Rispondendo a una domanda su possibili misure nella prossima legge di Bilancio, il ministro ha spiegato che l’esecutivo sta lavorando su diversi fronti. Tra questi, un ruolo centrale spetta alle aste sulle energie rinnovabili, che potrebbero garantire prezzi contenuti, contribuendo così a riequilibrare i costi rispetto al gas, voce che incide maggiormente sulle bollette degli italiani.
Pichetto Fratin ha ricordato come la sfida del caro energia resti una costante: “La questione del caro energia è la realtà di questo Paese di questi anni, perché essendo dipendenti dall’estero, purtroppo noi siamo condizionati da una situazione di importazione e di prezzi stabiliti con criteri europei”.
La strategia del governo punta dunque a un riequilibrio strutturale, riducendo progressivamente la dipendenza energetica dall’estero e favorendo la competitività interna attraverso fonti rinnovabili.

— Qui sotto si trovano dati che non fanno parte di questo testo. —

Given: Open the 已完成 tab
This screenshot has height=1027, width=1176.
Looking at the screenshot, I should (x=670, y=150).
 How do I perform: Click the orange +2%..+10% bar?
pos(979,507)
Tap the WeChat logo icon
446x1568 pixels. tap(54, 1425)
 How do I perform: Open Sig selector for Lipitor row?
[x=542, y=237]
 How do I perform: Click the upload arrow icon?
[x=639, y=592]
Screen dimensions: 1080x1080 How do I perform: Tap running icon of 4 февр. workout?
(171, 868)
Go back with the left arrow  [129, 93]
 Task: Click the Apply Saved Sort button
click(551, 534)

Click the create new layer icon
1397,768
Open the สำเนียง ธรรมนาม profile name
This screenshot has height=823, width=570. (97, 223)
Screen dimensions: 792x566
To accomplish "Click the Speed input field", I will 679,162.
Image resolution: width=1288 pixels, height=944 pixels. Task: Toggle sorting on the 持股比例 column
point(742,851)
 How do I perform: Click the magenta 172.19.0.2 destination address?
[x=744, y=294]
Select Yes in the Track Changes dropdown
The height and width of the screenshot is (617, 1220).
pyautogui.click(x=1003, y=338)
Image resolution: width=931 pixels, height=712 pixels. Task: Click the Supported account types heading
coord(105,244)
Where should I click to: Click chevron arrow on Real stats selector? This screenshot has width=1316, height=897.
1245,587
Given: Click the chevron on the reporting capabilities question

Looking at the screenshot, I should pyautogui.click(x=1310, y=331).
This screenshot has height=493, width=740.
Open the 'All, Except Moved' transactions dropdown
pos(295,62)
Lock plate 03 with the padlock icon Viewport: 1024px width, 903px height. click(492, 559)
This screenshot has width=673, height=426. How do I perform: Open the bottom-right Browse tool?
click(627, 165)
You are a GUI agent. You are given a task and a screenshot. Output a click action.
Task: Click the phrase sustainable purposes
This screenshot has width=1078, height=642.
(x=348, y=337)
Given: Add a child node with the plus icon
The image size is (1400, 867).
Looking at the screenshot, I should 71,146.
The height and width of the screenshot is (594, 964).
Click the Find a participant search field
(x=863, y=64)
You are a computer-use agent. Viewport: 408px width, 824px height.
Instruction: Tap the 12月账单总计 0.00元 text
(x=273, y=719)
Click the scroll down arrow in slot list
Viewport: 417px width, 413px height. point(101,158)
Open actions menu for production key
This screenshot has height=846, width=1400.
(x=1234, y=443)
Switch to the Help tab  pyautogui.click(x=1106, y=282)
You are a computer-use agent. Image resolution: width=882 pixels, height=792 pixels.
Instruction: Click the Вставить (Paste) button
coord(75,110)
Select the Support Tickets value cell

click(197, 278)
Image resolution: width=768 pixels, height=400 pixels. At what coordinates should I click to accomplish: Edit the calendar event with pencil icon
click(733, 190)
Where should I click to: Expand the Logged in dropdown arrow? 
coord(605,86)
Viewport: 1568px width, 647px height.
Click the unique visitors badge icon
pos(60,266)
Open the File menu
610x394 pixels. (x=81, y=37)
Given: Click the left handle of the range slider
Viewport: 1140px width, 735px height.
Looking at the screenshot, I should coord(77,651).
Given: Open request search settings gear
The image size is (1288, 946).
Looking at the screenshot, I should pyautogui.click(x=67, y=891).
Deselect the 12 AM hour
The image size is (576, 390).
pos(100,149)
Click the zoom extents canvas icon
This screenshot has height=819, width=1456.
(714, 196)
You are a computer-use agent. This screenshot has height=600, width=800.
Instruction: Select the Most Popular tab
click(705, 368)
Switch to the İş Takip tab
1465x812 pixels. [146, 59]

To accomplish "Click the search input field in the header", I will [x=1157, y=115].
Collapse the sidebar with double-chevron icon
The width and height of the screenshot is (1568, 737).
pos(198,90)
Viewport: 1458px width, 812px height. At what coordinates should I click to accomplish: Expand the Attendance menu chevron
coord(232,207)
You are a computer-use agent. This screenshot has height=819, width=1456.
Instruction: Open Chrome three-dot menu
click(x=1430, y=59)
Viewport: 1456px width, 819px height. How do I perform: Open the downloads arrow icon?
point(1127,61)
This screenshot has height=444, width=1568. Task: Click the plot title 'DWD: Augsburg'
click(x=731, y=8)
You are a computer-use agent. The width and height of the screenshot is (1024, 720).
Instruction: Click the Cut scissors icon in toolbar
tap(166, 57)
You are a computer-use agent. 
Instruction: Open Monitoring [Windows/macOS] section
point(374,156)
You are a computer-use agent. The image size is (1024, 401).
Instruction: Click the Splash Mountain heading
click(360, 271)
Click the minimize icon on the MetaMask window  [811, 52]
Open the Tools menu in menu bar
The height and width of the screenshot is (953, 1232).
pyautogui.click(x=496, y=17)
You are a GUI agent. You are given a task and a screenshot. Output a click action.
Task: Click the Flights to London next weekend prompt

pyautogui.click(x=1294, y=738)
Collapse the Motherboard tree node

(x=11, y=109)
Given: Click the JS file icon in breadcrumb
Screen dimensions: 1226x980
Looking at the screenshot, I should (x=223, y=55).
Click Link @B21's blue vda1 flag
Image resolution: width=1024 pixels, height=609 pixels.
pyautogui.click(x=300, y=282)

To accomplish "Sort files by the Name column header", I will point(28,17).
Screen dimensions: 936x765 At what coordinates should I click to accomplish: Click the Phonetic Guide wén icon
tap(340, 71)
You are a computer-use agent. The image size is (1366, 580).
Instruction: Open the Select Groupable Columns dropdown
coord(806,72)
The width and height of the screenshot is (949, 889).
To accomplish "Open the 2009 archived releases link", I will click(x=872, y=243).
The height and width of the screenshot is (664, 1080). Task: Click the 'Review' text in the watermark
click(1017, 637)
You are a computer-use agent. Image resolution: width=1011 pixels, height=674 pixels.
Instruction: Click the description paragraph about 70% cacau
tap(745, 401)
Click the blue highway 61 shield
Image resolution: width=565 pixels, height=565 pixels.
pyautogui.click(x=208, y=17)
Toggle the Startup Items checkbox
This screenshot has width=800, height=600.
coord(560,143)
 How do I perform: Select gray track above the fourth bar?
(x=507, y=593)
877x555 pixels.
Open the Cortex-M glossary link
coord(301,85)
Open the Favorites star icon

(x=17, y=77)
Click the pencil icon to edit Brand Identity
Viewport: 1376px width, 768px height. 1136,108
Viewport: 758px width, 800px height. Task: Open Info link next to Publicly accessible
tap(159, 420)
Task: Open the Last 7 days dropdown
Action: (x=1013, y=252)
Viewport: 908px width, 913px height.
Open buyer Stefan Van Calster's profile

Il caro energia è la fase di aumenti dei prezzi di luce e gas che ha avuto inizio nel 2021 e che, nonostante le fluttuazioni, continua a rappresentare una criticità per famiglie e imprese nel 2025. Le cause sono legate alla congiuntura internazionale e alla volatilità dei prezzi all’ingrosso, a cui in Italia si aggiungono costi generalmente più alti rispetto alla media europea. Per difendersi, è possibile confrontare le offerte sul mercato utilizzando il portale di ARERA o comparatori indipendenti, e adottare misure di risparmio energetico.